(Collected data entries)
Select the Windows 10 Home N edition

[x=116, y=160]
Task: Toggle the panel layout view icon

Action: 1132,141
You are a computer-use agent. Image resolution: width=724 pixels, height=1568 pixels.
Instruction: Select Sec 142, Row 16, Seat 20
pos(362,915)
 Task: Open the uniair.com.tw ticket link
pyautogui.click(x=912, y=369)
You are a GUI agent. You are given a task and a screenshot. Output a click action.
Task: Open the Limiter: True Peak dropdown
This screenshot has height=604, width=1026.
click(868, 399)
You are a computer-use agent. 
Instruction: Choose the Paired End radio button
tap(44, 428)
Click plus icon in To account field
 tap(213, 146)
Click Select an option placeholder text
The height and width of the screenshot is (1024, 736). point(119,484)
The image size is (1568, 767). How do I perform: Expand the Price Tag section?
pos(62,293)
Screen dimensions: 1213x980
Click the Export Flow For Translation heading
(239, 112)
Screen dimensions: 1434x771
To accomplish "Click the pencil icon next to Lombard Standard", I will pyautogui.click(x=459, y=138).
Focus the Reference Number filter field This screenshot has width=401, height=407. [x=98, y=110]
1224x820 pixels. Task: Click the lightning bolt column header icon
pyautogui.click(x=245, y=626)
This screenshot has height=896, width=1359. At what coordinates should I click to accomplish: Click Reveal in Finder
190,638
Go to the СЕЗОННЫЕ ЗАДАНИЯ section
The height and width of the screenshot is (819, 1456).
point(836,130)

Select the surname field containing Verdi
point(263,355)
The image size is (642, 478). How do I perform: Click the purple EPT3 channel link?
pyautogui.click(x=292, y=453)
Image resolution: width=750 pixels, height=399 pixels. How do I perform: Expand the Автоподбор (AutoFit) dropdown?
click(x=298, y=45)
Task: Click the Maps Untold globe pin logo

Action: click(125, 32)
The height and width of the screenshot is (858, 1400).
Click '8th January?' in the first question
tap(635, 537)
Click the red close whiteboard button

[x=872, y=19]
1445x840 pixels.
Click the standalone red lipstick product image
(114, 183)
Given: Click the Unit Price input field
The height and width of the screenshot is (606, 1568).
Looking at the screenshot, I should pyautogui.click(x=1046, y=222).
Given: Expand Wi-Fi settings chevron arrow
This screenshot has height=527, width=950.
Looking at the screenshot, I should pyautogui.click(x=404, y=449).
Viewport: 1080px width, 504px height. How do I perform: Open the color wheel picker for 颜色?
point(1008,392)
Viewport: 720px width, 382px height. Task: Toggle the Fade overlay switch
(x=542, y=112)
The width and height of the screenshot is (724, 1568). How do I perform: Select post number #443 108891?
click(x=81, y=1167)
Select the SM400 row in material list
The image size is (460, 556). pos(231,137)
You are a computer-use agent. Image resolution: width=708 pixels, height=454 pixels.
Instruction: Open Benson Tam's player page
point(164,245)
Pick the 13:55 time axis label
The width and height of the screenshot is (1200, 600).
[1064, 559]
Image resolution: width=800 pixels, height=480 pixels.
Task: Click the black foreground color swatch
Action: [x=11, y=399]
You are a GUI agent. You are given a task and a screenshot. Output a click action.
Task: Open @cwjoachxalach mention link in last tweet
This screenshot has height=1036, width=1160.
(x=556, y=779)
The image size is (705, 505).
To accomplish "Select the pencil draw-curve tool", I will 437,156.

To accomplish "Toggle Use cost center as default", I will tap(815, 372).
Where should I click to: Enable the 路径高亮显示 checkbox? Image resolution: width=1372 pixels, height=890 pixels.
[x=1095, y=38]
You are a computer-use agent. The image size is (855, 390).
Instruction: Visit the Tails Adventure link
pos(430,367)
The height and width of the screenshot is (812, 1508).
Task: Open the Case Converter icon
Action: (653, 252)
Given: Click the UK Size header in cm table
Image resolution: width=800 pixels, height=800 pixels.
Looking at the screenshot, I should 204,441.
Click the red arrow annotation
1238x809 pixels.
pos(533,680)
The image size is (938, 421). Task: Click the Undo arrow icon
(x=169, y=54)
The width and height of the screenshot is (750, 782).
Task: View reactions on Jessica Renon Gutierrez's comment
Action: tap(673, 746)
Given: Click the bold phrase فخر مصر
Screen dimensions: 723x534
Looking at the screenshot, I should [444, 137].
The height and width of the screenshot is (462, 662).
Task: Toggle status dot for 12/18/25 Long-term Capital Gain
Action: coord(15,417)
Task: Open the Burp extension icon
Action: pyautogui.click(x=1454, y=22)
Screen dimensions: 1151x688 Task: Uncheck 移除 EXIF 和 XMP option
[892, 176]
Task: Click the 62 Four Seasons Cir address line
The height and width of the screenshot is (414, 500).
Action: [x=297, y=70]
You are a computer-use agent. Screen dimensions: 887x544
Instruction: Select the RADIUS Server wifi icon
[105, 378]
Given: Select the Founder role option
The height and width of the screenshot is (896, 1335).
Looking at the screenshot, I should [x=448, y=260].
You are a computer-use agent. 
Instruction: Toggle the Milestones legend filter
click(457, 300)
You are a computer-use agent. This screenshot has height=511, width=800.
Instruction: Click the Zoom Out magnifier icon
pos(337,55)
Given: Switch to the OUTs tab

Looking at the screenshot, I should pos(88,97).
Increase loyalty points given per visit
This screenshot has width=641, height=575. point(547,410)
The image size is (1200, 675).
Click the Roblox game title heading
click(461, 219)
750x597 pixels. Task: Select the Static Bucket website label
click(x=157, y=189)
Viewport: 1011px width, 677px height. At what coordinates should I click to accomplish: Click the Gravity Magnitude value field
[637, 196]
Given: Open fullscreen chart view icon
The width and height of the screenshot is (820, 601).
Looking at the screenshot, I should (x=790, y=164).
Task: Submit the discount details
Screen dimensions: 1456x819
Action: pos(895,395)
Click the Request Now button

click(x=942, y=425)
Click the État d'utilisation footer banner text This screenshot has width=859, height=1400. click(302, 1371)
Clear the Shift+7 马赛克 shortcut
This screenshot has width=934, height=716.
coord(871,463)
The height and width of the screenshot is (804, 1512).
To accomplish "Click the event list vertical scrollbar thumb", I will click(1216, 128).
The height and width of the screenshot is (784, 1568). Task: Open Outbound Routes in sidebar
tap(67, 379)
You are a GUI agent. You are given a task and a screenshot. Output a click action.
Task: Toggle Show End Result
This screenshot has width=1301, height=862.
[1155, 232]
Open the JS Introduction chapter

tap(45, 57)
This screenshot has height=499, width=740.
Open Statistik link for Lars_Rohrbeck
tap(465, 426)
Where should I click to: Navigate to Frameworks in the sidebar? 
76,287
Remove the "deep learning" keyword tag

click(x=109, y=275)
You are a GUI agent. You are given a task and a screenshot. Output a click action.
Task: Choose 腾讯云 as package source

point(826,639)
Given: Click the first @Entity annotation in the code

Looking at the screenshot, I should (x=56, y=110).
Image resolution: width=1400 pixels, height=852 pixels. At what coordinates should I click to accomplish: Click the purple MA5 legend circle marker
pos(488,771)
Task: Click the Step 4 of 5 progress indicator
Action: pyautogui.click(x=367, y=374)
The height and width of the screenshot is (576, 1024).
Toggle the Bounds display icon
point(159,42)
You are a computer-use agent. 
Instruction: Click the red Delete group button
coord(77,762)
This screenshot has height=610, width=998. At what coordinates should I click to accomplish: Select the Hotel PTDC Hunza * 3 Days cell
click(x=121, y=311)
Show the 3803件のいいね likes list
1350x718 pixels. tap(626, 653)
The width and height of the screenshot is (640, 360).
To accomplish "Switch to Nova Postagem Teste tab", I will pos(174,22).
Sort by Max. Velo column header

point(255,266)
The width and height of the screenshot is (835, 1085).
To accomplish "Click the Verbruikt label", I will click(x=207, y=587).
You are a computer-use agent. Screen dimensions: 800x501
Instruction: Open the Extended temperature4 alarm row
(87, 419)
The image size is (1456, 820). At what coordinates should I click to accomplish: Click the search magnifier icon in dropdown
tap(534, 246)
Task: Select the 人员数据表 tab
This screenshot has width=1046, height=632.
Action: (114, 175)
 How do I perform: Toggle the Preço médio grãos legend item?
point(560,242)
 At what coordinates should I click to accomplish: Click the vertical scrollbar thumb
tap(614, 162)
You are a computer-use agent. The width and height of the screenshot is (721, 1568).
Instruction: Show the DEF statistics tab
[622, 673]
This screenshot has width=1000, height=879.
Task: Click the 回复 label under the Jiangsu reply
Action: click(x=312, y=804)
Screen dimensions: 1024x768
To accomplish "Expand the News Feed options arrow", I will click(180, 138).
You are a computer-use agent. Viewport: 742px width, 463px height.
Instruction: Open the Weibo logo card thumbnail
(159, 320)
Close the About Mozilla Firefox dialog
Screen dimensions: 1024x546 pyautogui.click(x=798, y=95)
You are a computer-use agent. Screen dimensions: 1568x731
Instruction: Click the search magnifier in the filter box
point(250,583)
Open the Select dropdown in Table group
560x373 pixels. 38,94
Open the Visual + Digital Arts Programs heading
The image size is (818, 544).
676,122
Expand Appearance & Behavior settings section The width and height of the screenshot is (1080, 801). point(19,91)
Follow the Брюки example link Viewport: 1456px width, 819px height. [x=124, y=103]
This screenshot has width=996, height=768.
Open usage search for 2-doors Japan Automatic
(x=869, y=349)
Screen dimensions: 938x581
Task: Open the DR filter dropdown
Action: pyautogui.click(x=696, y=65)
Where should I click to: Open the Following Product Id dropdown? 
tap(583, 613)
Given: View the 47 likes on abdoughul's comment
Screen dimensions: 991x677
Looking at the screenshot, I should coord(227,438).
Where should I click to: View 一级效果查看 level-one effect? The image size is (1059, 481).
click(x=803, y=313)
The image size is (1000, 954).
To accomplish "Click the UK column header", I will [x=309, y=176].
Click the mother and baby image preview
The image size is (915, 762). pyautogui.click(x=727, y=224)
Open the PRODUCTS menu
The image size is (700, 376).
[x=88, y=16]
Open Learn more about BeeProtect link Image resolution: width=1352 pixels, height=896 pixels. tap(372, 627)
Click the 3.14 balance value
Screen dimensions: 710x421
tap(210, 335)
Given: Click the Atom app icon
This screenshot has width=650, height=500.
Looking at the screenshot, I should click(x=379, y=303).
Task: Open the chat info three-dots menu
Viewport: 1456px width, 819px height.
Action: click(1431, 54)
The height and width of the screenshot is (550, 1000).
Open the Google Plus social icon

- Your instructions: Check each line above for "pencil" and give the number of lines that match, nothing more.

- Response box: 2